The first shots have been exchanged in the legal battle shaping up between the UK Gambling Commission (representing the UK government) and the Gibraltar Betting and Gaming Association, which is challenging the imposition of point-of-consumption based legislation requiring operators accessing the British market to take out tough secondary licensing and pay UK tax.
The Commission’s first response to the Gibraltar filing has been to request the British High Court to dismiss the GBGA challenge, which claims that the British move contravenes Article 56 of the Treaty on the Functioning of the European Union, a provision against restrictions on the free movement of goods and services between EU member nations.
The Commission argues that, since Gibraltar is not an EU member state, the GBGA cannot invoke the protection of Article 56 of the TFEU.
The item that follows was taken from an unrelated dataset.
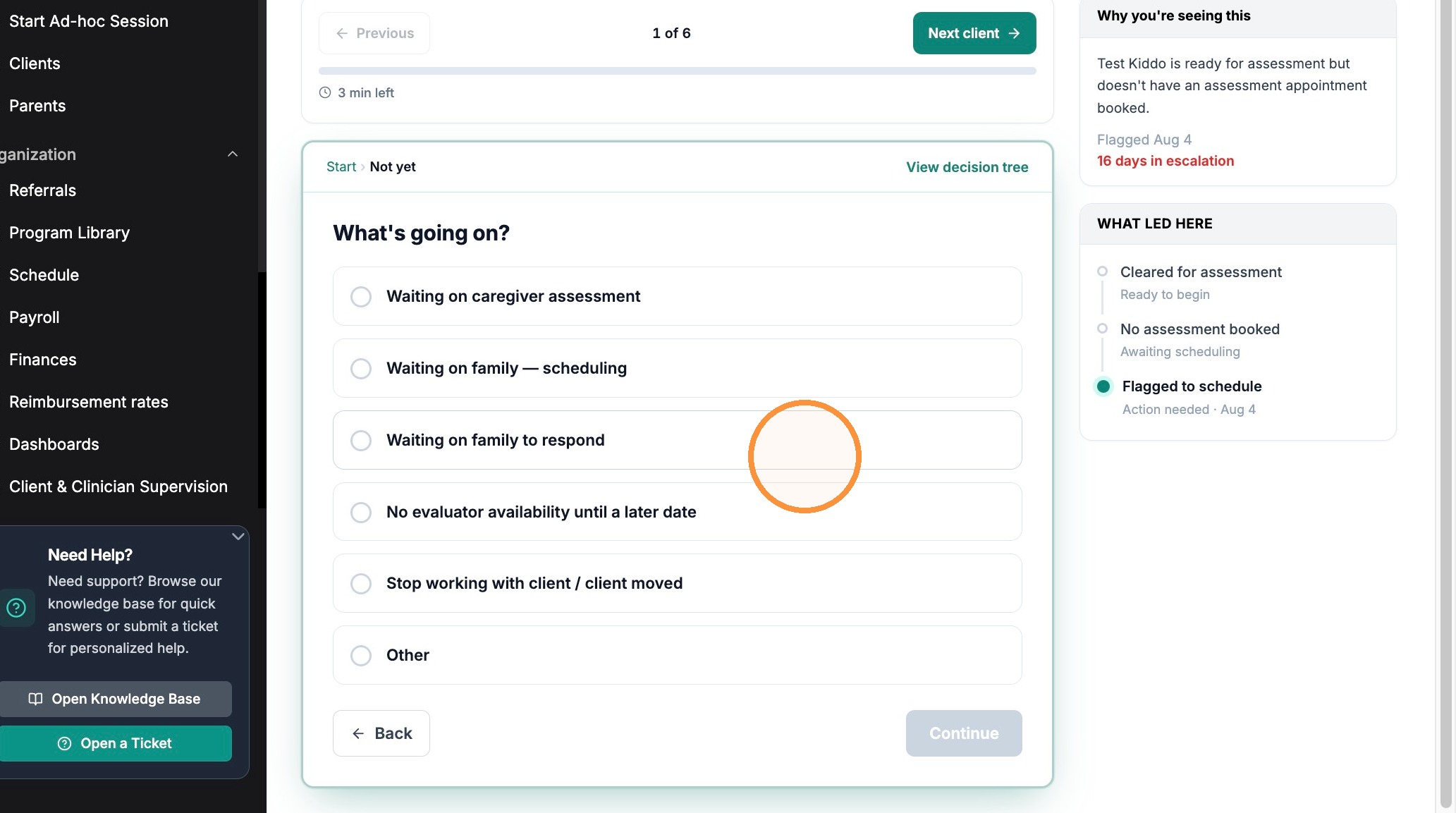The width and height of the screenshot is (1456, 813).
Task: Click the page vertical scrollbar
Action: coord(1446,405)
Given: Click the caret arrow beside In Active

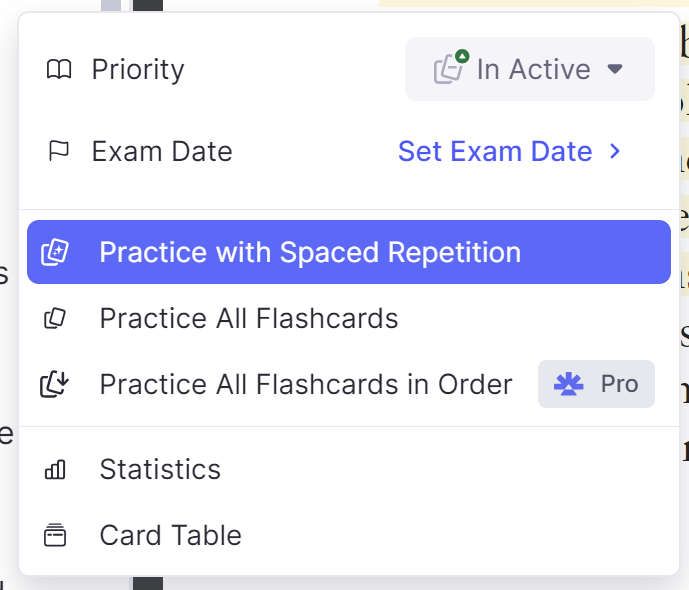Looking at the screenshot, I should [615, 69].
The GBGA has in turn responded to this, arguing that Gibraltar has special constitutional status under EU law, and this includes business between Gibraltar-based companies and British online gamblers.
Gibraltar’s government has countered by arguing that its special constitutional status under EU law makes commercial activity between Gibraltar-based companies and UK punters a matter of inter-EU trade.
The potential consequences for Gibraltar should the GBGA challenge fail are considerable; The Rock is home to many large international companies which have for years taken advantage of Gibraltar’s tax-friendly environment in order to remain competitive.
These companies employ many local people, and if they move elsewhere due to the British reforms there could be job losses as well as a decline in government tax revenues.
Possibly setting the tone this week was an announcement by the Mansion Group, which has applied for UK licensing, that it is to relocate some of its operations to Bulgaria, resulting in 80 possible job cuts in Gibraltar.